Emmanuel Macron’s France Is Authoritarian Because It’s Run Like a Business
Upon becoming president, Emmanuel Macron promised to make France into a “start-up nation.” But imitating workplace hierarchies has made his government deeply authoritarian — subjecting democratic institutions to the tyranny of the boss.

French president Emmanuel Macron at the Elysee Palace in Paris, France, on July 19, 2021. (Yoan Valat / POOL / AFP via Getty Images)
Elected to the presidency in May 2017, Emmanuel Macron promised to turn France into a “start-up nation.” Helped by his youth and his “techy” profile — as shown by his cool demeanor upon opening Paris’s Station F startup hub in July that year — Macron expressed bold ambitions for the future of the French economy. He promised to attract talent by making it easier to get a visa and raise capital, as well as simplifying bureaucratic procedures and strengthening Europe-wide business ties.
But soon enough, Macron’s project went beyond creating an “ecosystem” of start-ups, and revealed an underlying philosophy of government, widely criticized and even mocked for its blatant arrogance.
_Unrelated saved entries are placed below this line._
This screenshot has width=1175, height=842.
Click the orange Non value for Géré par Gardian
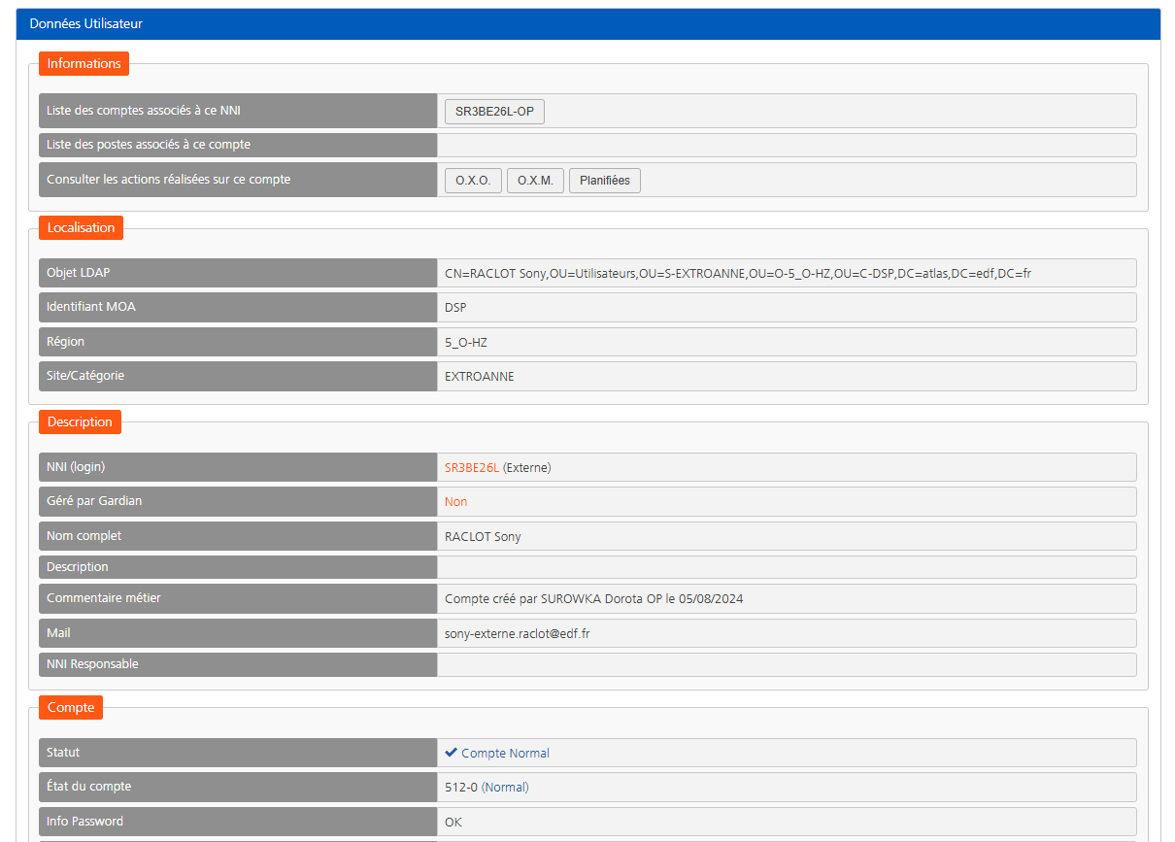[455, 501]
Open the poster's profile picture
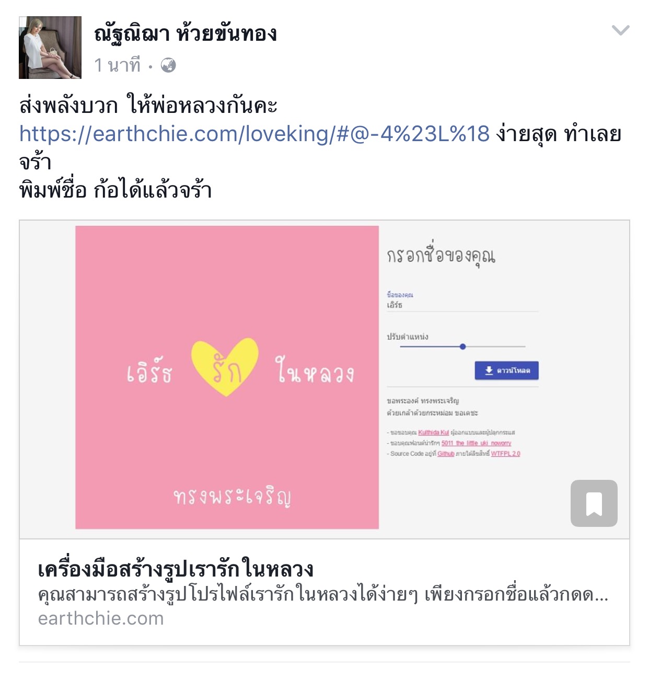 click(x=50, y=48)
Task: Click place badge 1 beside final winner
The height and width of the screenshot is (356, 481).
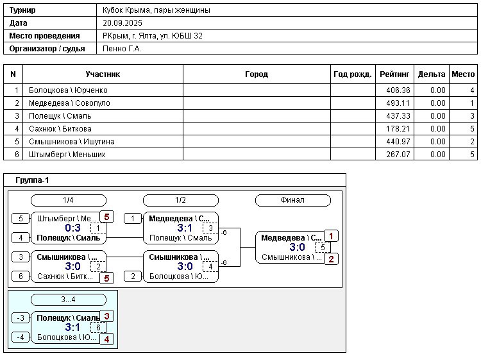Action: (331, 236)
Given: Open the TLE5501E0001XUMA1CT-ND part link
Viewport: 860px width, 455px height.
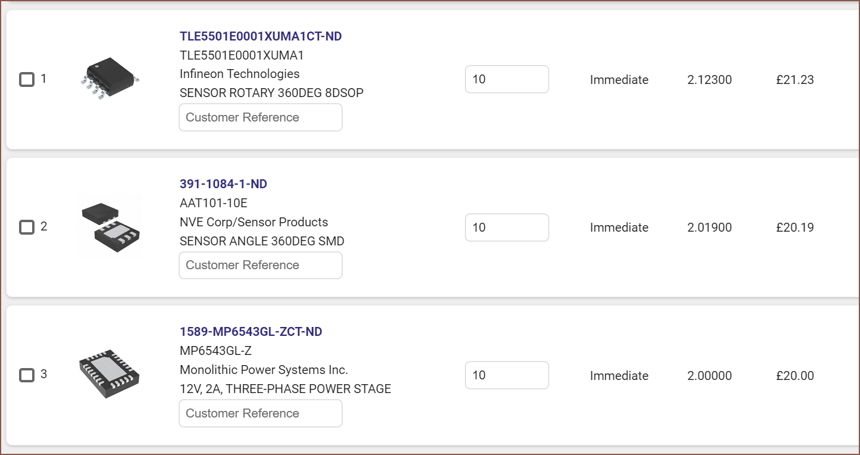Looking at the screenshot, I should 261,36.
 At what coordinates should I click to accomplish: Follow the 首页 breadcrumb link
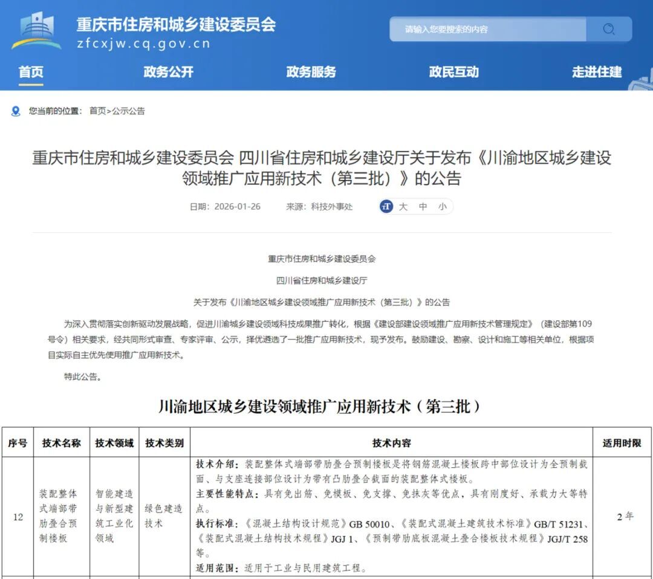click(98, 111)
This was the Macron who spoke of the “nobodies you come across in the Gare du Nord” — the president who advised a T-shirt-wearing unemployed man that he ought to “work to afford a suit,” and said that the jobless needed to “cross the street” to find employment.
These comments expressed a certain state of mind — an “ethos,” us sociologists would say — indicative of the intellectual schemas that govern this “start-up nation.” Here, the divisions that pervade society are justified by the different levels of effort we each put in and, especially, the genius of “those who make it there first.”